Abidjan, 23 jan 2025 (AIP) – Suite aux violences meurtrières qui ont éclaté la semaine dernière dans une région du nord-est de la Colombie, des haut responsables de l’ONU et représentants de la société civile ont lancé, mercredi 22 janvier 2025, un appel à l’appaisement pour éviter le retour à une guerre interne qui a fait plus de 9,5 millions de victimes depuis les années 1960, en comptant les personnes déplacées.
La nouvelle vague de violence qui secoue la Colombie n’est pas sans rappeler les heures les plus sombres de l’histoire du pays, rapporte ONU Info.
« Alors que l’année dernière touchait à sa fin, les Colombiens célébraient le huitième anniversaire de l’accord de paix », a en effet rappelé le Représentant spécial pour la Colombie, Ruiz Massieu, lors d’une réunion du Conseil de sécurité de l’ONU sur la situation dans le pays.
Après des décennies de conflit interne, l’Accord de paix final conclu en 2016 entre le gouvernement cololmbien et l’ancienne guérilla marxiste des Forces armées révolutionnaires de Colombie (FARC-EP) avait permis dans un premier temps de réduire les violences dans ce pays d’Amérique du Sud, premier producteur mondial de cocaïne.
« Malheureusement, les premiers jours de la nouvelle année ont été marqués par la violence », a déploré M. Massieu, qui est également chef de la Mission de vérification des Nations Unies en Colombie, chargée de vérifier la mise en œuvre de l’accord.

Selon le Représentant spécial, des affrontements ont éclaté en fin de semaine dernière à Catatumbo, une région reculée du nord-est du pays, où les guérilleros guévaristes de l’Armée de libération nationale (ELN) ont attaqué un groupe armé rival implanté dans la zone, connu sous le nom d’EMBF (Estado Mayor de los Bloques y Frentes, en espagnol).
Cette attaque s’inscrit dans le cadre de violences entre plusieurs groupes armés qui se disputent le contrôle de diverses zones du pays où la présence de l’État est limitée, a-t-il précisé.
Dans une déclaration publiée mardi soir par son porte-parole, le Secrétaire général de l’ONU, António Guterres, a condamné les violences à Catatumbo, qui ont fait des dizaines de morts parmi les civils, notamment des anciens combattants des FARC-EP signataires de l’accord et des défenseurs des droits de l’homme.
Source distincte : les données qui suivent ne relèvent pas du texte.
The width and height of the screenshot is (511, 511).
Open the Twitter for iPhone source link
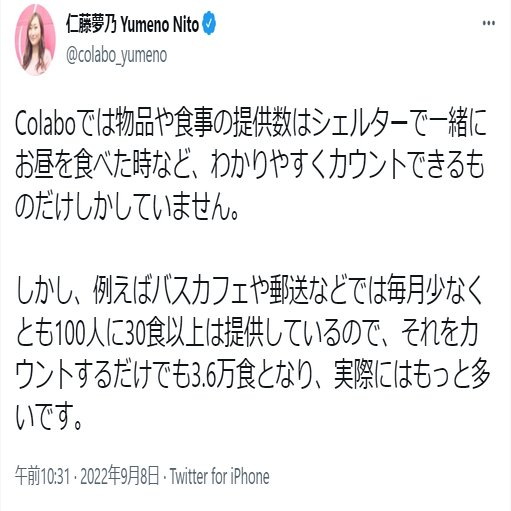[x=220, y=477]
Le Secrétaire général a par ailleurs pris acte de la suspension par le Président colombien, Gustavo Petro, de tout dialogue avec l’ELN suite à cette attaque. Il s’agit de la seconde fois, au cours des cinq derniers mois, que les pourparlers de paix entre les autorités colombiennes et le groupe d’extrême gauche sont interrompus en raison de violences.
Parallèlement, le Président Petro, lui-même un ex-membre dans sa jeunesse d’une guérilla d’extrême gauche (le M-19), s’est rendu dans la zone de violence et a mobilisé les agences gouvernementales pour aider les personnes touchées et les milliers de civils déplacés par les violences.
Au cours des six derniers jours, environ 100 personnes ont été tuées dans la région de Catatumbo, a de son côté déploré le représentant de la haute partie contractante à la Commission de suivi, de promotion et de vérification de l’Accord final, Diego Tovar.